EXERCISE: Extend the passage on ongoing assessment in the classroom, beginning after its final sentence.

--- START SOURCE DOCUMENT ---

The constraints of time, class size, syllabus and school administration, just to name a few, can be so restrictive that the incorporation of a systematic process of ongoing assessment appears be both impractical and impossible. However, as Table 1 illustrates, activities that can be used as OA are already being used in many classrooms. For the most part OA activities are qualitative and informal and it is these principles which make OA practical for the classroom. It merely needs to be consistent and incorporate a system of recording to elicit its full value.

Suggestions for Implementation:
  1. Keep a lesson log. This does not need to include a detailed lesson plan but merely information regarding the date and the class, a brief description of the activity/ies and space for observations and reflections.
  2. Summarise student responses on formal questionnaires and feedback forms.
  3. Collect and collate samples of interesting and insightful student journal entries when specific to a particular lesson or learning process.
  4. Keep a record of activities completed such as homework, tests, in-class activities, etc. to use for the end of semester 'Participation' grade.
  5. Criteria or analytical marking schemes (Table 3) can be created for specific goals and objectives relevant to individual classes or assessment activities. Once prepared they can be re-used thus reducing future workloads.

--- END SOURCE DOCUMENT ---
--- START EXCERPTED RECORDS ---

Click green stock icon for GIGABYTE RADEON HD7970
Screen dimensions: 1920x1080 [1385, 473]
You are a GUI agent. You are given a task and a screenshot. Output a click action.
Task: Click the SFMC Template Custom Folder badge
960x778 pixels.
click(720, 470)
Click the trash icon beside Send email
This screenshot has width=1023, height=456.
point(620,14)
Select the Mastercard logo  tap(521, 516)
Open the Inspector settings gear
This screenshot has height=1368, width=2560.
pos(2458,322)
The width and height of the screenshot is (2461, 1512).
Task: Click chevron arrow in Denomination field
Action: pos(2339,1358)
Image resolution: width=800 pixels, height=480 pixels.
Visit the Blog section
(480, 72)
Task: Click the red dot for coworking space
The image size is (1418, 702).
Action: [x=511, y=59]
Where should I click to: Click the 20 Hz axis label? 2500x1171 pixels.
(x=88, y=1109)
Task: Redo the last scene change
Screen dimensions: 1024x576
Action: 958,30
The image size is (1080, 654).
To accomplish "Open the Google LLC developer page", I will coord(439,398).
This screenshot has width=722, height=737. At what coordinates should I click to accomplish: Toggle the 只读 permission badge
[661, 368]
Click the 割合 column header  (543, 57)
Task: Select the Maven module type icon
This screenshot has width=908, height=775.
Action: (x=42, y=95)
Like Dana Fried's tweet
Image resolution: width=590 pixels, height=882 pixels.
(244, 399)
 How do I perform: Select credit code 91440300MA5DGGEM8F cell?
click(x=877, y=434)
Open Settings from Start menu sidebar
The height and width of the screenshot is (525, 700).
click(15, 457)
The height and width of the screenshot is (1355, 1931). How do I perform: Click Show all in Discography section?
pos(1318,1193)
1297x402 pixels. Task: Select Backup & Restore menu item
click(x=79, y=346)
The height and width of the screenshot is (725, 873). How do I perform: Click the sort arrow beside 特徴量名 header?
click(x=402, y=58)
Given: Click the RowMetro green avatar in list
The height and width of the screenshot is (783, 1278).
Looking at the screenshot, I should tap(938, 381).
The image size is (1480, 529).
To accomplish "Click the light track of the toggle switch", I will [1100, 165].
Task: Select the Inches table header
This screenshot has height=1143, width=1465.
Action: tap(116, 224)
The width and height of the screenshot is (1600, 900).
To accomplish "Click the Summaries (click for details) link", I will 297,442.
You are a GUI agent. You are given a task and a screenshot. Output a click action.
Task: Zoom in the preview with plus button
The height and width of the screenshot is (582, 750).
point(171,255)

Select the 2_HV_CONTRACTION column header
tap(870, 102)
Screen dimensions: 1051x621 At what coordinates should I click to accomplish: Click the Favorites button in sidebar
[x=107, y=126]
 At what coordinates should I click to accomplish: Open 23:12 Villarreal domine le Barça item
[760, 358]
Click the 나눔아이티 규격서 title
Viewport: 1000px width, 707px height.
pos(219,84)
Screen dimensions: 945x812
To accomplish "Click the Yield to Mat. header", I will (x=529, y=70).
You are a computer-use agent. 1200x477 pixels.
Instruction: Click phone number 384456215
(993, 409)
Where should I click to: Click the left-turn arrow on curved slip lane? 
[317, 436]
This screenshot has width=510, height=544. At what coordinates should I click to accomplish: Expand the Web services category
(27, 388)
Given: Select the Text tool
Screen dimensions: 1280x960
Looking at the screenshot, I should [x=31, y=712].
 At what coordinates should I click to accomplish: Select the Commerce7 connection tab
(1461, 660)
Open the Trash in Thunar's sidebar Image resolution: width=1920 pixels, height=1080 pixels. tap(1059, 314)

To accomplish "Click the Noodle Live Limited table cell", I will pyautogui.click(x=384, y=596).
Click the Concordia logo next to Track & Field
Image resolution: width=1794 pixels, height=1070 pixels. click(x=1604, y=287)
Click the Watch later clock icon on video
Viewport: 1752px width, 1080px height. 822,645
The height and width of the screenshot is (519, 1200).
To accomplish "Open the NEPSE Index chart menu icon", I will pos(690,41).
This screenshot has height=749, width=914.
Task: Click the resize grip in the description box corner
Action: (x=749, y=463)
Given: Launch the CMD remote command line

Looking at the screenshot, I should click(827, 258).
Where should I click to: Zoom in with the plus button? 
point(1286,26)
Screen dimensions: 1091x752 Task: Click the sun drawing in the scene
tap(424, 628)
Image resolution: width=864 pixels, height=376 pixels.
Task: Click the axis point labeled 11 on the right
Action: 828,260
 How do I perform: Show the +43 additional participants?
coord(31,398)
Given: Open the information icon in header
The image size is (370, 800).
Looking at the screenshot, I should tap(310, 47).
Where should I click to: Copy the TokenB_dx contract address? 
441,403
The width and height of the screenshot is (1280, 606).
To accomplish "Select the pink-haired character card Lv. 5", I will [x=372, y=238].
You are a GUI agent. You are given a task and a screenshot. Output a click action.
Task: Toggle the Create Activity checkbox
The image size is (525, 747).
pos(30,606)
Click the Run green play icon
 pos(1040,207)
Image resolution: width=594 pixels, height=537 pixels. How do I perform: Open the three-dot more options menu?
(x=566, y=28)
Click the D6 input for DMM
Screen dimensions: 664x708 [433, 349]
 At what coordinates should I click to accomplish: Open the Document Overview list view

--- END EXCERPTED RECORDS ---

RESULT OF THE TASK:
Conclusion

Ongoing Assessment can be practical to implement in a systematic way with limited adaptations to classroom administration on the part of the teacher. If teachers raise their consciousness of classroom practices and formalise the assessment they use, then OA can be effective and lead to innovation in educational practices - always a part of good teaching. Thus, OA transcends mere assessment practices and incorporates educational evaluation which facilitates the ongoing evaluation of not just the learner, but the teacher, the syllabus and the materials. We conclude with this advice by Rea-Dickens and Germaine (1992):
Evaluation of our educational practices is varied and covers a wide range of issues. Focusing merely on learner performance does not provide an explanation as to why something works or why something does not. We should also evaluate the process of teaching in order to develop insights into ways in which aspects of teaching can be improved. Using evaluation activities we can also confirm the validity of what we do in the classroom and develop ways in which we can seek to understand better the processes, for example, types of materials, particular methods, or learner involvement, which lead to successful teaching and learning. (p. 22)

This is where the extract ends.